Paces’ mission “is to build as much clean generation [as possible] and move the entire economy off fossil fuels,” McWalter said. “So one of the things we are currently working on is enabling large load centers, like AI data centers, to have additional optionality with things like large behind-the-meter generation, co-located generation and so on.”
“Our view is that a lot of the kind of large scale load of data centers, et cetera, are basically just going to use a lot of natural gas, unless we figure out a way to add renewables into the mix,” he said.
Assisting the development of nuclear fusion
AI is also one of the new tools helping to speed research into the commercialization of nuclear fusion as an energy source, according to a November report from the Clean Air Task Force.
“I'm optimistic because there are a number of enabling technologies that are making fusion possible now — before it was much more difficult,” said Sehila Gonzales de Vicente, CATF’s global fusion director and the paper’s lead author. “One of them is AI.”
There are a number of aspects in fusion “where artificial intelligence can play a really important role and change the game in the sense that before, we were not able to address these problems,” Gonzales de Vicente said. “There was not an easy way to solve them.”

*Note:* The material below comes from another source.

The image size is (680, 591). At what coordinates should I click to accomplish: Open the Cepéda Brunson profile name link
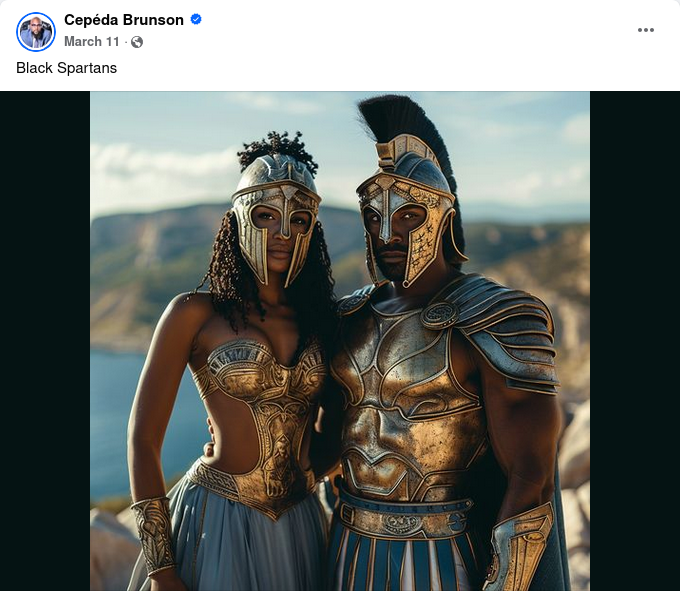click(x=124, y=20)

One such problem is maintaining the stability of the plasma that fusion reactions take place inside of. A large instability, or disruption, in the plasma will end any fusion reaction taking place.
“To understand the nature of the disruptions, to understand why they are produced and to prevent them was really difficult,” Gonzales de Vicente said. “The approach was to mitigate them instead of prevent them.”

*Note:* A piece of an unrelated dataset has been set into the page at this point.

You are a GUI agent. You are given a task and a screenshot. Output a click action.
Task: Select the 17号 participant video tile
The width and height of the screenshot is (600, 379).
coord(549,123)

One core aspect of a “multi-institutional collaboration to develop a Fusion Data Platform for Machine Learning applications using Magnetic Fusion Energy” led by the Massachusetts Institute of Technology is DisruptionPy, “an open-source Python library designed to retrieve, process, and analyze data related to plasma disruptions,” according to the paper. “A key strength of DisruptionPy is its ability to streamline data retrieval and generate large, validated datasets for [AI] applications.”
“To be able to predict where these disruptions will take place, that is an inhuman task,” Gonzales de Vicente said. “A human being is not able to answer and to solve that.”
With advancements in artificial intelligence and high performance computing, far more optimized modeling can be done inside of a computer, or in silico, she said. “You still need to build machines, but you need to build less machines, and you can optimize your parameters in a much better way.”
“Artificial intelligence is a tool which is quite transversal to basically everything. Everything related to production design, optimization of the designs, testing designs is in silico,” Gonzales de Vicente said. “Now you have the possibility of not having to build whatever piece of equipment or a whole plant. You can test it in silico. Imagine this, the savings in terms of time and money and the level of optimization that you end up with when you build that equipment. Before, you couldn't have it.”
Gonzales de Vicente said she thinks artificial intelligence is useful to all industrial processes and instances where high-tech equipment is necessary, thanks largely to its ability to optimize operations.
“In the next five years, we will have better tools. And these tools will be better developed, and then we’ll have new tools,” she said. “And that was the problem of fusion. Fusion is a very complex technology, using very difficult to design and build machines. And now is the first time that we have all these tools in our hands to make it real.”